Here's how it works.
The SSA uses a Wednesday-based payment schedule tied to your date of birth. Once you're approved for SSDI, your monthly payment lands on the same Wednesday every month — including December.
| Birthday Falls Between | December 2025 Payment Date |
|---|---|
| 1st – 10th | Wednesday, December 3, 2025 |
| 11th – 20th | Wednesday, December 10, 2025 |
| 21st – 31st | Wednesday, December 17, 2025 |
📅 These dates assume no federal banking holidays disrupt the schedule. When a payment date falls on a federal holiday, the SSA typically deposits funds on the business day before.
One important exception: If you've been receiving Social Security benefits since before May 1997, you don't follow the birthday-based schedule. Instead, your payment arrives on the 3rd of the month — which for December 2025 falls on a Wednesday as well.
The same exception applies if you receive both SSDI and Supplemental Security Income (SSI). In that case, your SSDI payment arrives on the 3rd regardless of your birthday.
These two programs are often confused, but their payment rules are distinct.
SSI payments are typically issued on the 1st of the month. For months when the 1st falls on a weekend or holiday, SSI recipients receive payment early — on the last business day of the prior month. For December 2025, check SSA.gov for the confirmed SSI date, as holiday scheduling can shift it to late November.
If you receive both programs, you'll generally see two separate deposits: SSI on or around the 1st, and SSDI on the 3rd.

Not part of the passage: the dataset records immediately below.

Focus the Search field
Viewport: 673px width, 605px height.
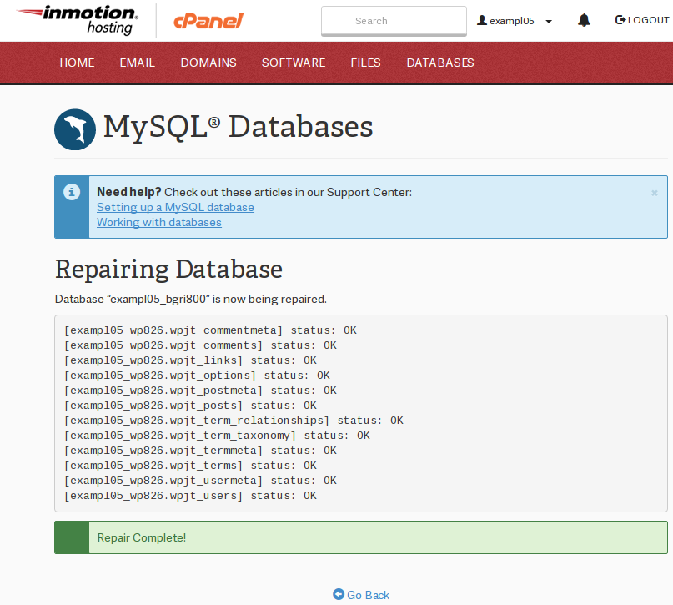click(394, 21)
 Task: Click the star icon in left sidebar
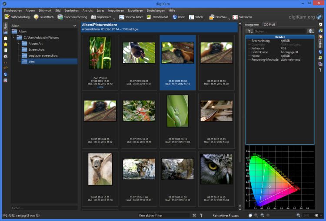5,44
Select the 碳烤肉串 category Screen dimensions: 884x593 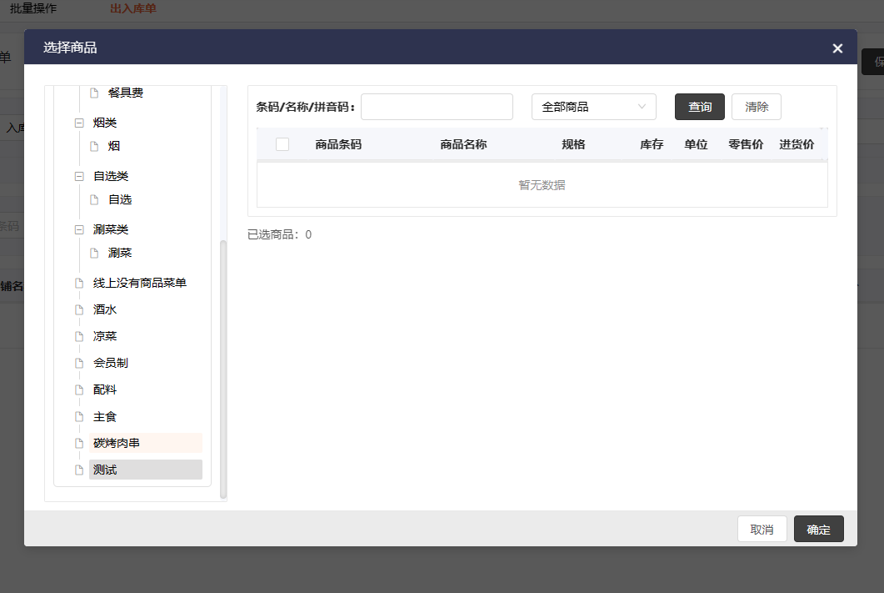click(x=117, y=443)
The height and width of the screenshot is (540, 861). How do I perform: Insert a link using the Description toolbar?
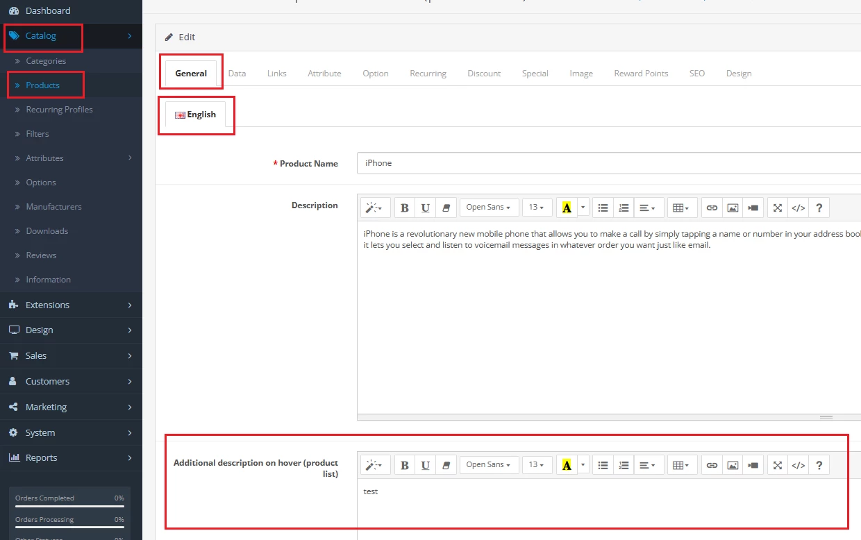click(x=712, y=208)
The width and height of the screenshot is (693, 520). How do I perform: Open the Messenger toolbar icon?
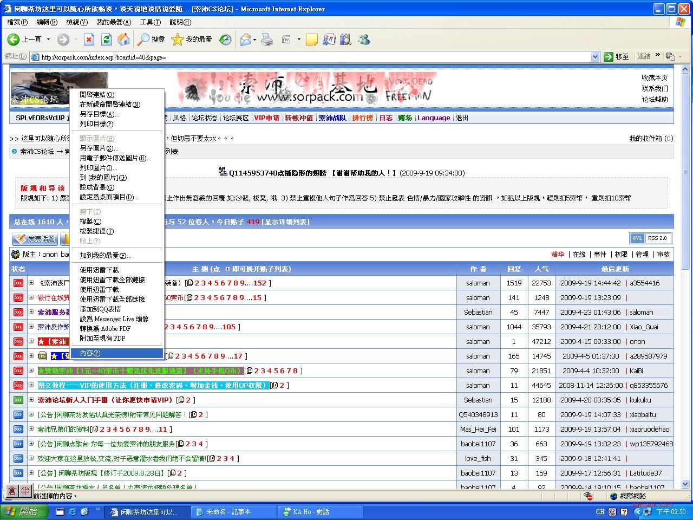(x=364, y=40)
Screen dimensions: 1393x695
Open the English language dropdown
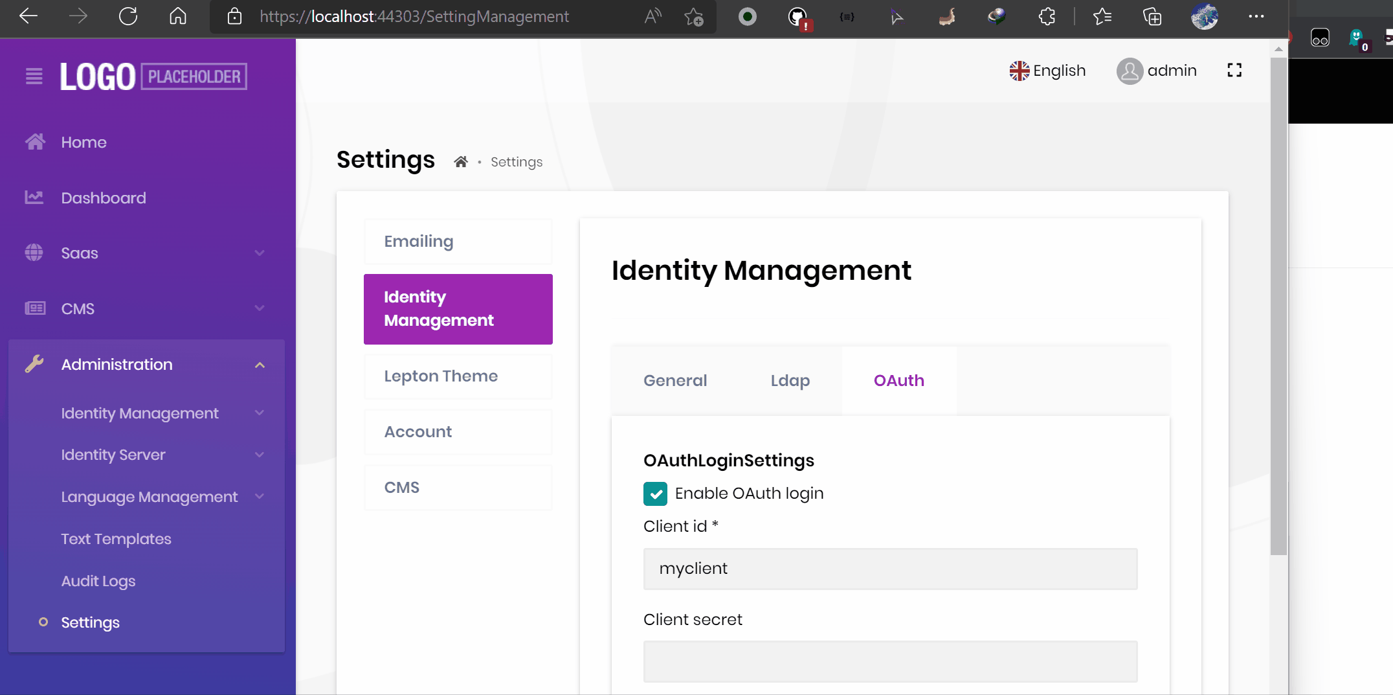[1047, 71]
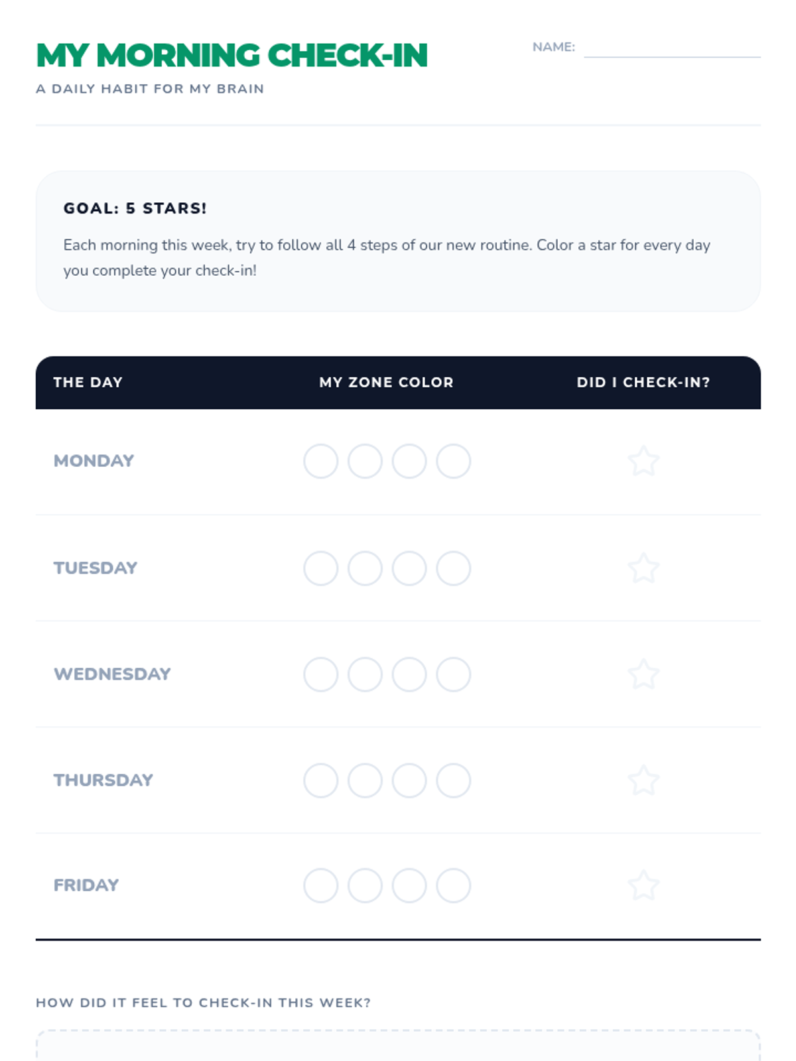796x1061 pixels.
Task: Select the Wednesday row label
Action: [112, 674]
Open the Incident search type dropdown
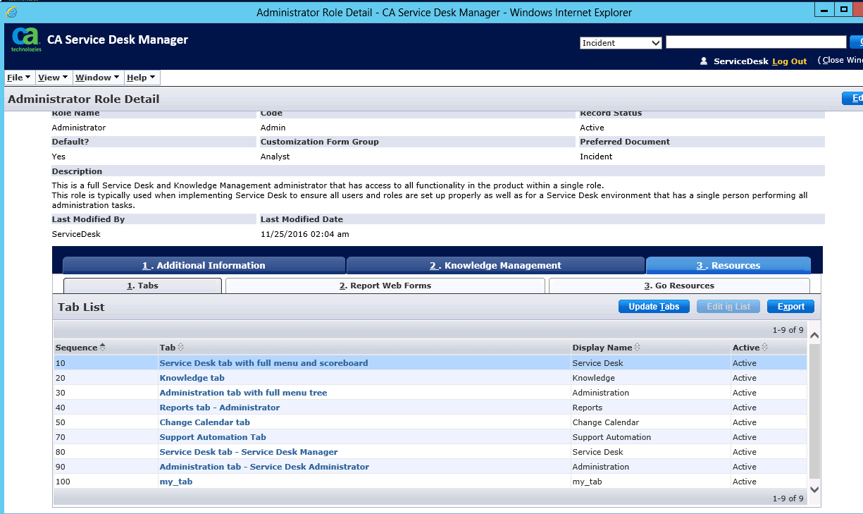Viewport: 863px width, 514px height. coord(621,43)
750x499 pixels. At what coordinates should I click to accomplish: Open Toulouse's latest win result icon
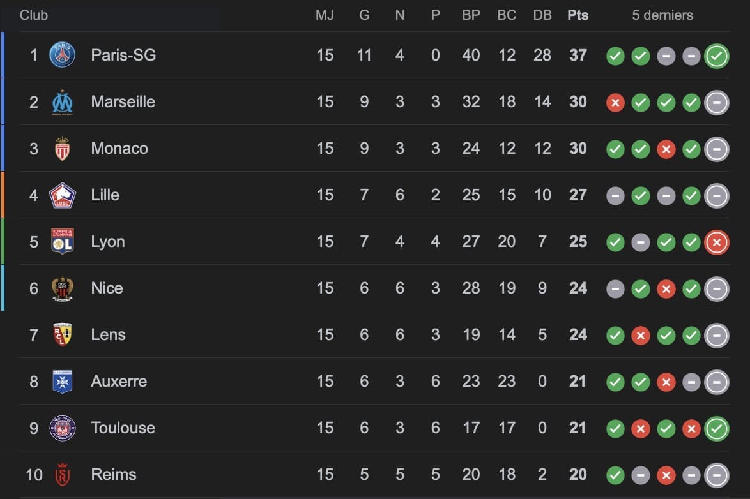click(717, 429)
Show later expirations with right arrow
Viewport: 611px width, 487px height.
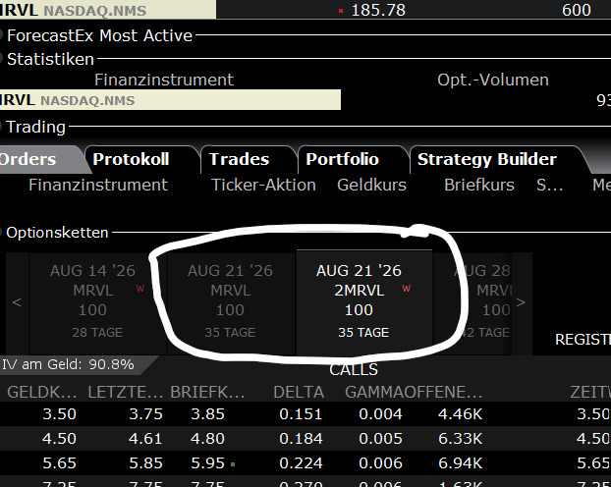pyautogui.click(x=521, y=302)
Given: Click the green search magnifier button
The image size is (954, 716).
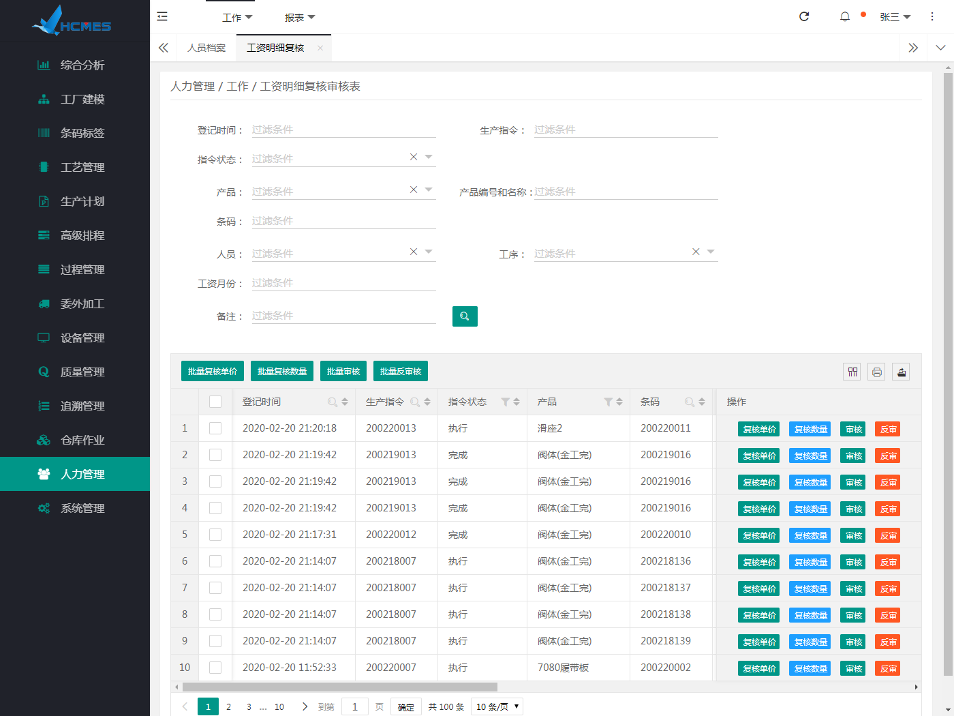Looking at the screenshot, I should tap(465, 316).
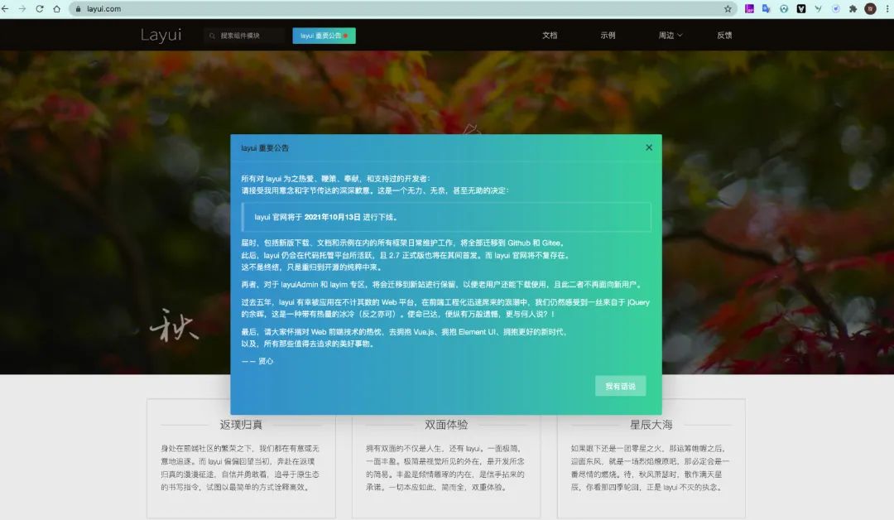894x520 pixels.
Task: Click the Layui logo
Action: [160, 35]
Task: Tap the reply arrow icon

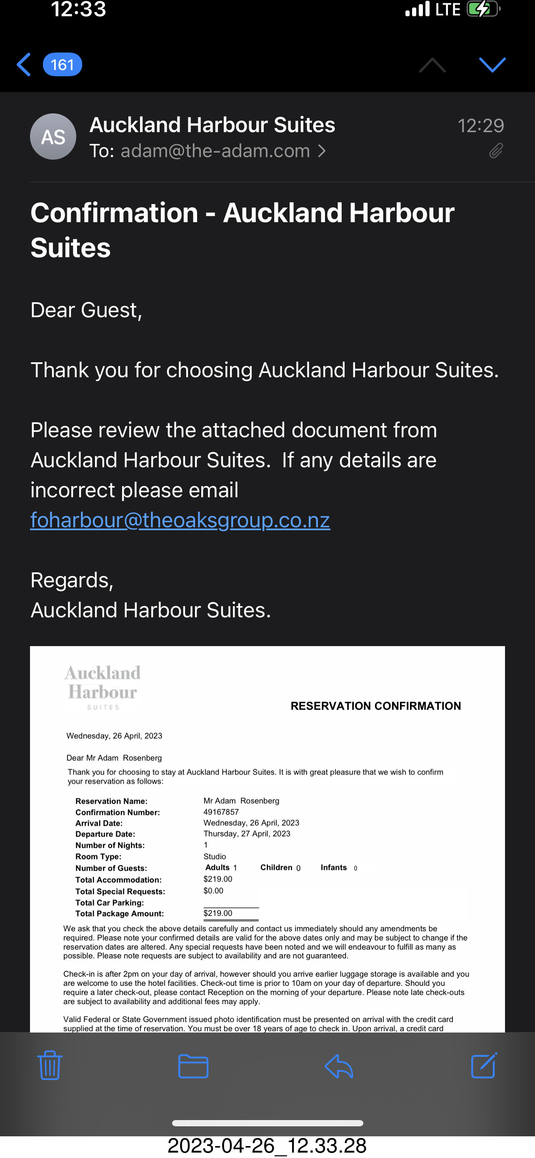Action: (x=339, y=1066)
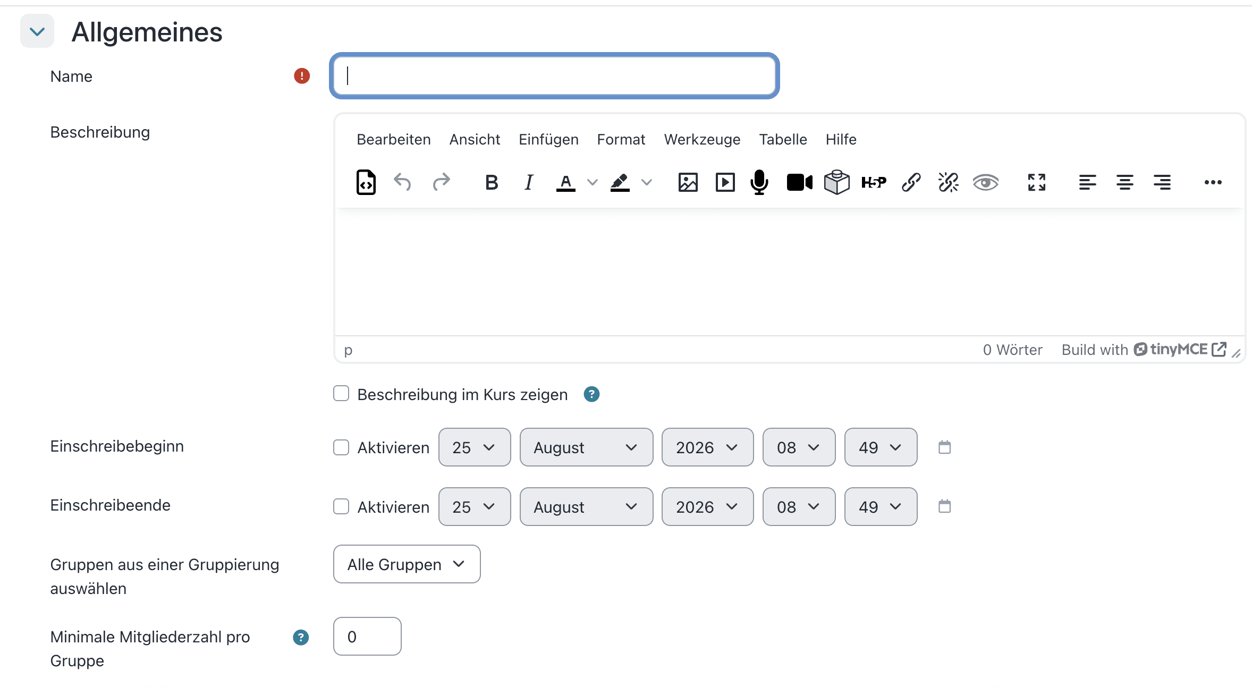
Task: Enable the Einschreibeende Aktivieren checkbox
Action: [x=341, y=506]
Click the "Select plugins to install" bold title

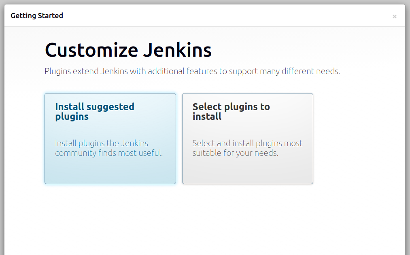coord(231,111)
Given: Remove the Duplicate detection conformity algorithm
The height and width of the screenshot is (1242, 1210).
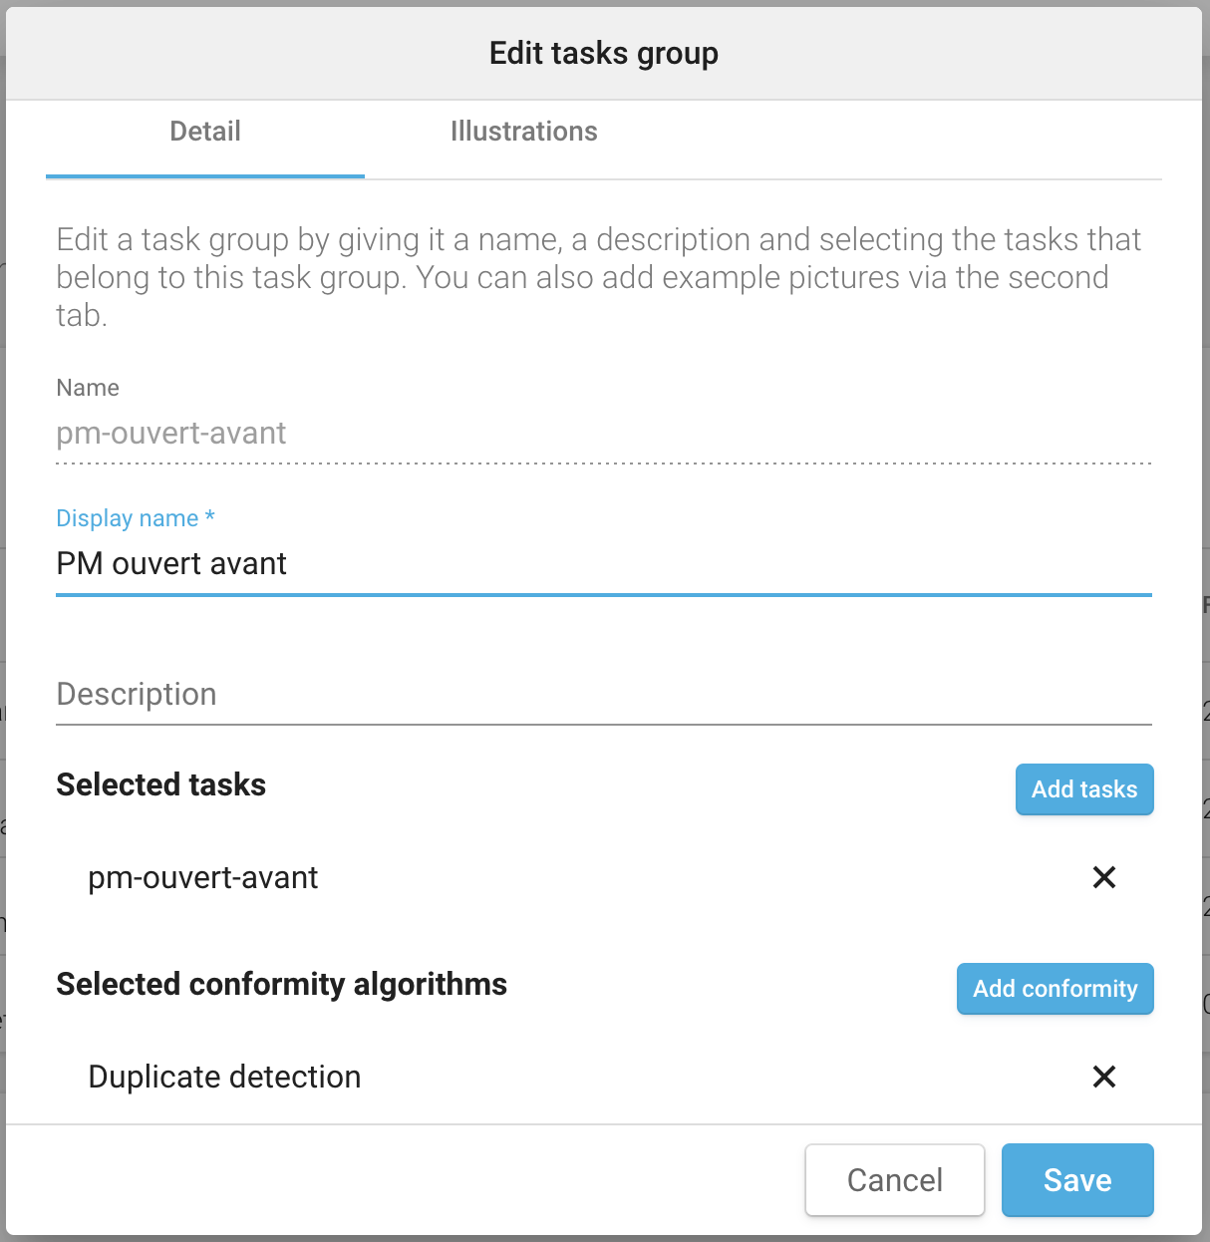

Each year, the SSA adjusts benefits through a Cost-of-Living Adjustment (COLA), designed to help payments keep pace with inflation. For 2025, the SSA announced a 2.5% COLA, which took effect with January 2025 payments.
That adjustment has been reflected in your payments throughout the year — including December 2025. The exact dollar increase varies by individual because SSDI benefit amounts are calculated based on your Average Indexed Monthly Earnings (AIME) and Primary Insurance Amount (PIA), both of which are unique to your earnings record.
As a general reference, the average SSDI benefit in 2025 is approximately $1,580 per month, though individual amounts vary widely. Some recipients receive less than $800; others receive closer to the program maximum, which for 2025 is $4,018 per month. Your actual amount depends on your lifetime earnings history — not a flat formula.
Most SSDI payments arrive on schedule without disruption. That said, several factors can affect when or whether you receive your December 2025 payment:
Banking and processing delays: Direct deposit payments can sometimes take an extra business day to post, depending on your bank's processing schedule.
Changes in your status: If the SSA conducted a Continuing Disability Review (CDR) and determined your condition has improved, your benefits could be affected. December payments would reflect any decision already processed.
Earnings and SGA: If you returned to work and earned above the Substantial Gainful Activity (SGA) threshold — $1,620/month in 2025, or $2,700 for individuals who are blind — your eligibility for that month may be impacted.
Overpayment situations: If the SSA determined you were overpaid in a prior period and you did not request a waiver, they may have reduced your ongoing payment to recover that balance.
Representative payee changes: If you have a representative payee, payment goes to them — not directly to you. Any administrative changes to that arrangement could affect timing.
The most reliable source for your personal payment information is your my Social Security account at ssa.gov/myaccount. There you can:
You can also call the SSA directly at 1-800-772-1213. For the hearing impaired, TTY service is available at 1-800-325-0778.
If a payment doesn't arrive within three business days of your scheduled date, the SSA recommends waiting before reporting it, since banking delays are common — but they can flag missing payments if needed.
The December 2025 payment schedule is fixed and applies the same way to every SSDI recipient. But what arrives in your bank account — and whether it does at all — depends on your individual earnings history, your current benefit status, whether you've had any recent CDRs, and whether any overpayment or work activity flags are attached to your record.
The schedule tells you when. Your file tells you what. Those are two very different things, and only one of them can be looked up in a table.